Work order = Your response should be the lines from the one holding "952x535 pixels. How" to the last line of the data below, copied exactly and with no additions.

(Dataset entries)
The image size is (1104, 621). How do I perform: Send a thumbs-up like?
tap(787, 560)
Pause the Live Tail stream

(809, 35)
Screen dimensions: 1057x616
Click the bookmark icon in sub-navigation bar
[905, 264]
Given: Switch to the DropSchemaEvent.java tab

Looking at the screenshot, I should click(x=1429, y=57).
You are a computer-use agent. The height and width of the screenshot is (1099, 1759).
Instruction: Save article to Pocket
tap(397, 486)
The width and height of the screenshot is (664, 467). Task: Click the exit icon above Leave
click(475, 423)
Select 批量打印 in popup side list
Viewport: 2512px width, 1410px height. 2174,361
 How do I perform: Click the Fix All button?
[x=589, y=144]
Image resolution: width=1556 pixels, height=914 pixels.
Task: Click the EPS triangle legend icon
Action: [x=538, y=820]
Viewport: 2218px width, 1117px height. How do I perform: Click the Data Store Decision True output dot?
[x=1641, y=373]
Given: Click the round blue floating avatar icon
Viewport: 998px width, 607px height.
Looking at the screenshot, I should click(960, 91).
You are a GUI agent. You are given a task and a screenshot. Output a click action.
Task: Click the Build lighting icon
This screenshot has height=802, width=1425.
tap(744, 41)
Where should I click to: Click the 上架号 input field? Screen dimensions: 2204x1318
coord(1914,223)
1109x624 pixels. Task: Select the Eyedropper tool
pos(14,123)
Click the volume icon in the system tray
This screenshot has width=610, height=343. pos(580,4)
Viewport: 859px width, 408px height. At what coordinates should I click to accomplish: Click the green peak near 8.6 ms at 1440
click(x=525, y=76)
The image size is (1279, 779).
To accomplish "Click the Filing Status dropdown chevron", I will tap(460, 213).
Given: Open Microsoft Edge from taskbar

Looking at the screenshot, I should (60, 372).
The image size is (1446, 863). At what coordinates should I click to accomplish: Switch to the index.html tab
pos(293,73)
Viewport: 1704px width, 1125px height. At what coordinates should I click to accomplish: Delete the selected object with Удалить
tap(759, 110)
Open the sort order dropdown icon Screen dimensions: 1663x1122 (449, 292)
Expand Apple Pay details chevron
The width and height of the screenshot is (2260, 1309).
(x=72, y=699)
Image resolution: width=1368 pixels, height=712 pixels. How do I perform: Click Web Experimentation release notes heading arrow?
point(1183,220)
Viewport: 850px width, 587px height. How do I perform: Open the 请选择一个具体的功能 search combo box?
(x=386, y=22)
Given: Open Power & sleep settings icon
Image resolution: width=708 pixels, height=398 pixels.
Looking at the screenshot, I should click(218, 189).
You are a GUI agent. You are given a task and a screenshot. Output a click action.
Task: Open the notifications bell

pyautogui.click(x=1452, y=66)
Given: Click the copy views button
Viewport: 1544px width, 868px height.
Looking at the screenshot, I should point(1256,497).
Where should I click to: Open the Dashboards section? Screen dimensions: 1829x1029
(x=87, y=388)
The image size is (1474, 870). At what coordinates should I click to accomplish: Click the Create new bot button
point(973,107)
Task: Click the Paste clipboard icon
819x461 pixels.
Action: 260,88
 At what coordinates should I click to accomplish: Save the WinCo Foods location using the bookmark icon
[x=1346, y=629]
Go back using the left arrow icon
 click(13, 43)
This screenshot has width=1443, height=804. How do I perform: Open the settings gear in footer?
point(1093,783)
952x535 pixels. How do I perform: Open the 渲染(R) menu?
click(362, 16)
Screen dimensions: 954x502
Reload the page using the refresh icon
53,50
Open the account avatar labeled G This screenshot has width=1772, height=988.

Exercise solution =
952x535 pixels. How do I perform: Open the 渲染(R) menu?
click(362, 16)
Screen dimensions: 954x502
Reload the page using the refresh icon
53,50
Open the account avatar labeled G This screenshot has width=1772, height=988.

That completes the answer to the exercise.